Farmers had to decide whether it was better to dry off cows early, switch to once a day milking, or to bring in supplementary feed and keep milking the herd and take advantage of the high payout.

In the past, feeding supplement to keep on milking was expensive.

"This year the milk price is saying the drying off decision is also expensive and we're urging you to look at ways of getting through to a point where it does rain so you still have the potential to produce some revenue."

At this stage it looked like there was the potential to do that, he said.

Supplements could be used to bridge the gap until it rained.

Maize and pasture silage cost about 44c and 74c per kg of dry matter eaten while nitrogen fertiliser costs 24c.

It was one of the least expensive options for farmers to get feed but it needed rain.

Glassey understood there was large quantities of grain available. it was more expensive than other supplementary feed but was an option for farmers that could feed it out in their dairy sheds.

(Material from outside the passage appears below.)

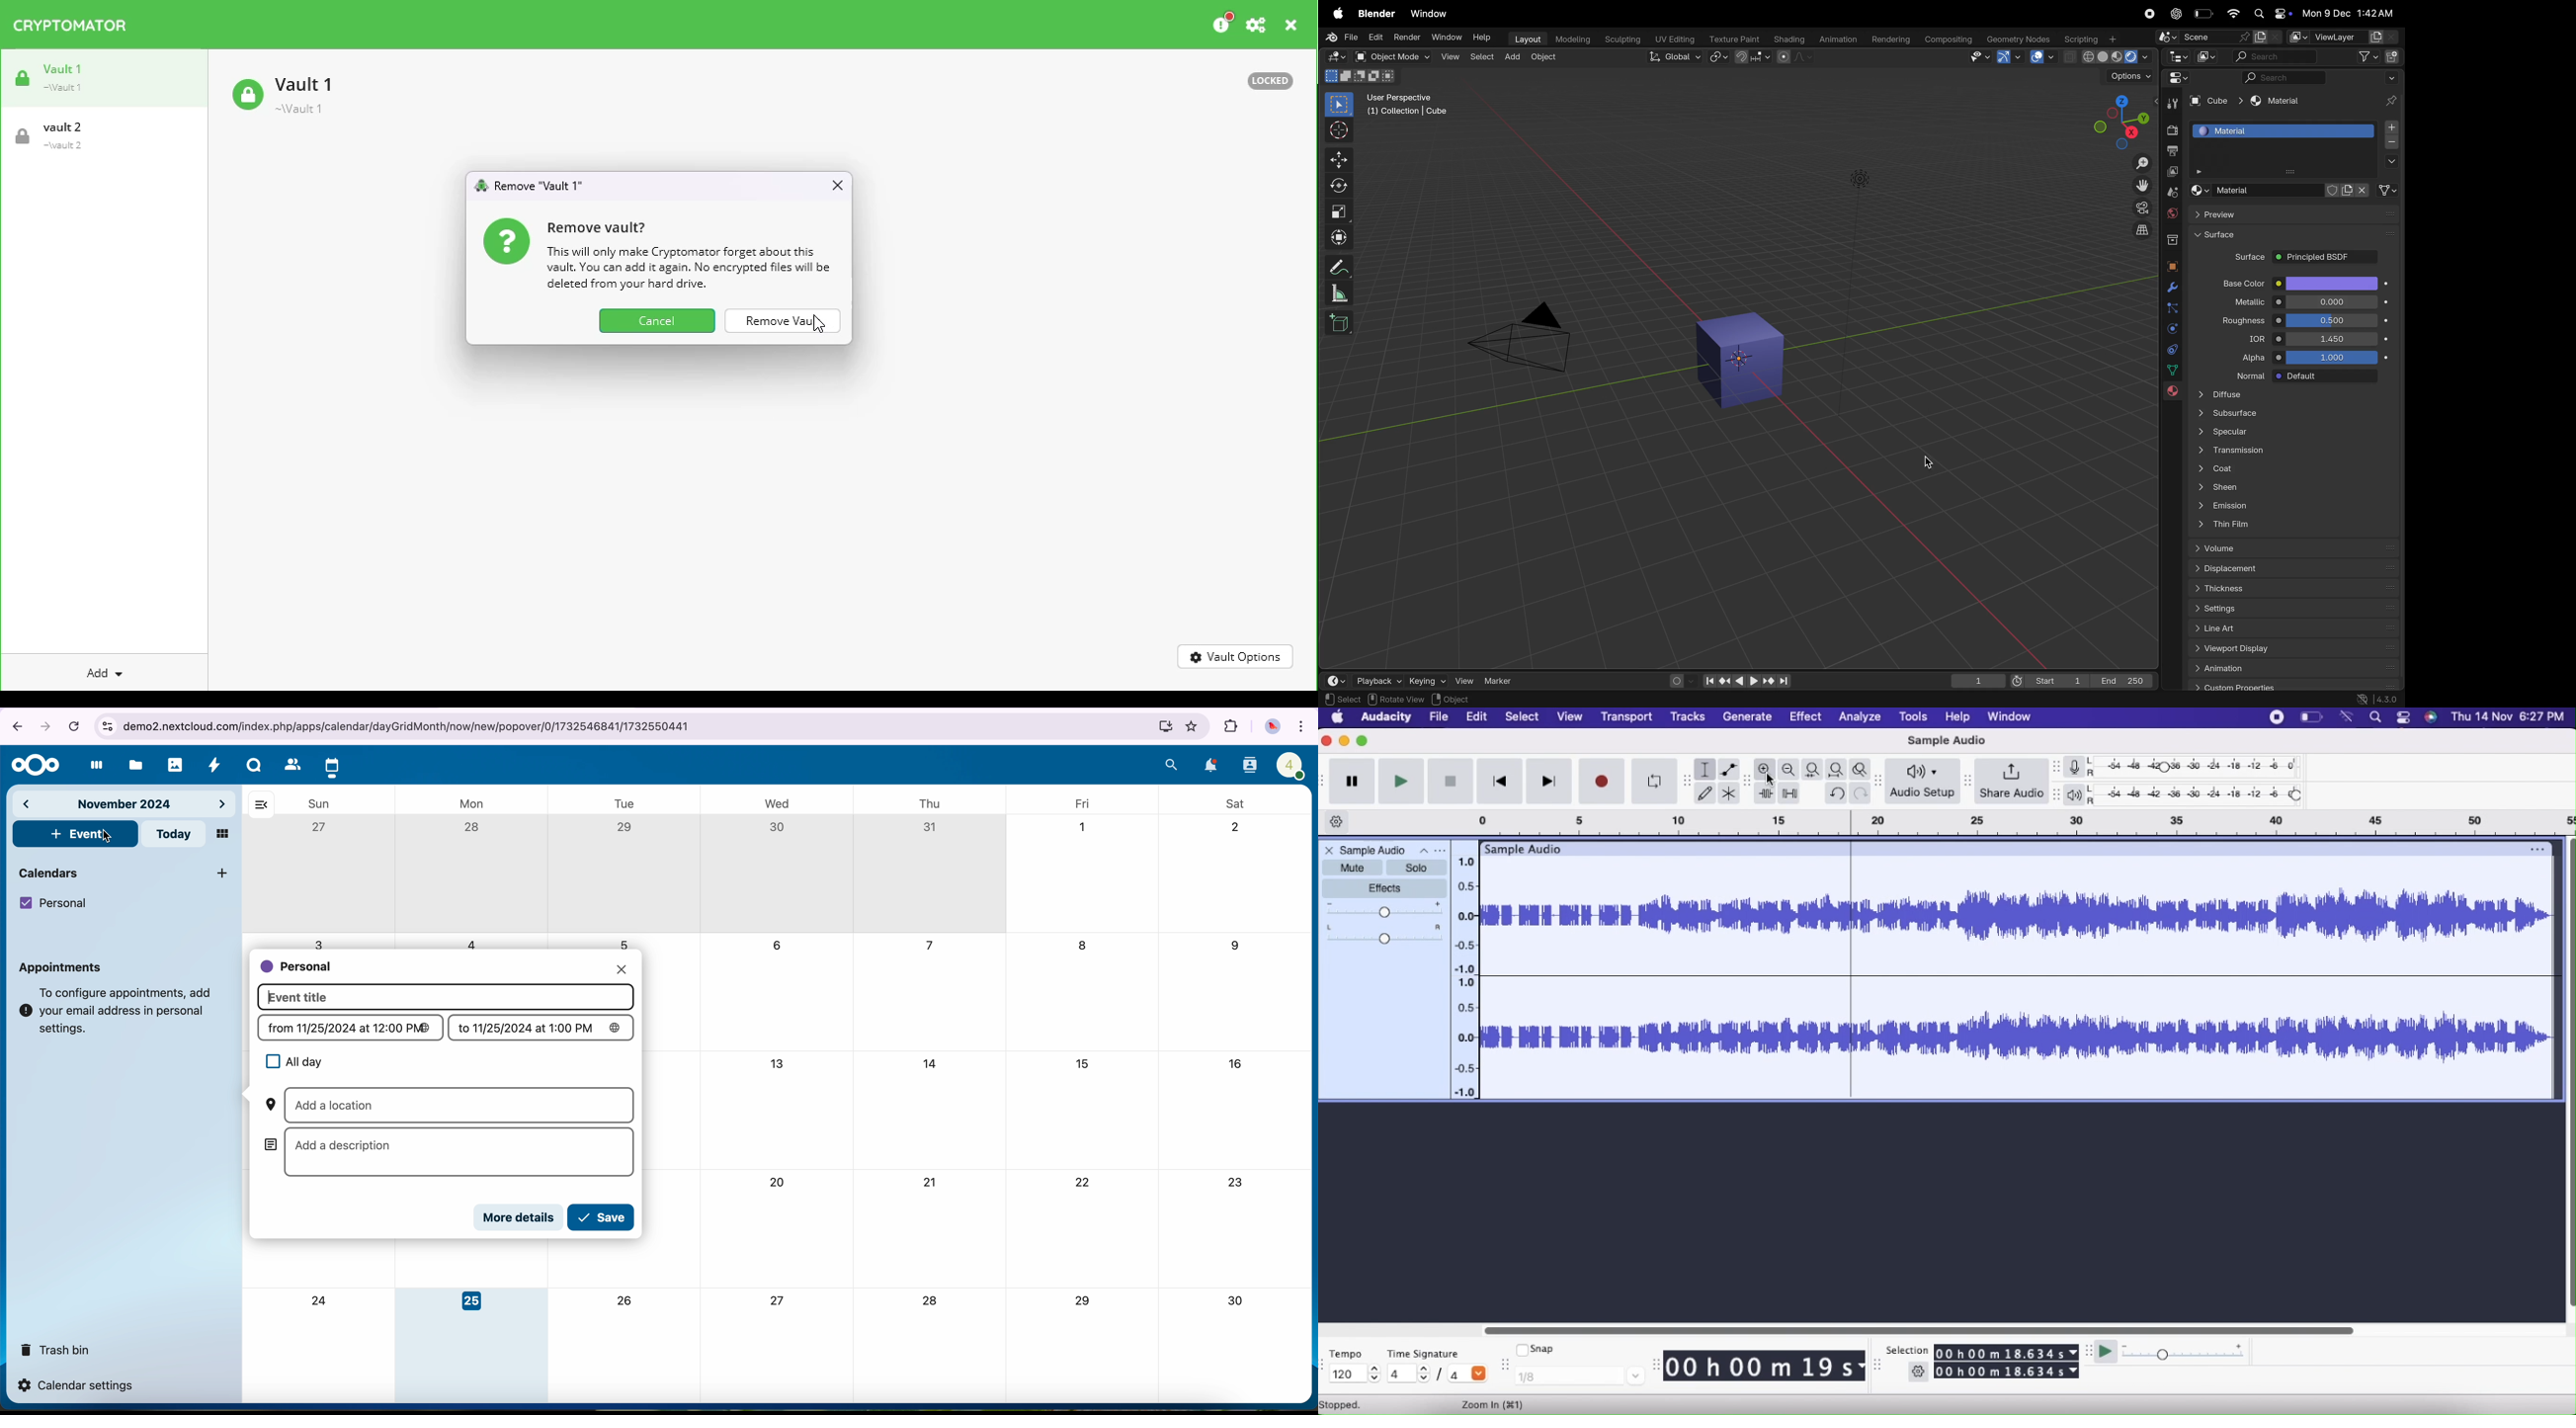 The width and height of the screenshot is (2576, 1428). I want to click on calendar settings, so click(79, 1386).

A common diet for cows in these current conditions was 6kg each of pasture and pasture silage and two kg of PKE.

This diet enabled protein levels above 15 per cent and would enable a cow to produce just under 1kg MS.

Adding maize silage would give the cow more energy, but lowered the levels of proteins received by the cow and lowered milk production.

However, it can keep the herd milking and bridged the feed gap until there was a decent shower of rain, he said.

Once this happened, expect the pasture to take off.

"We're accumulating a lot of nitrogen in the soil because the plant isn't accumulating it for growth. Once moisture is restored, away it goes."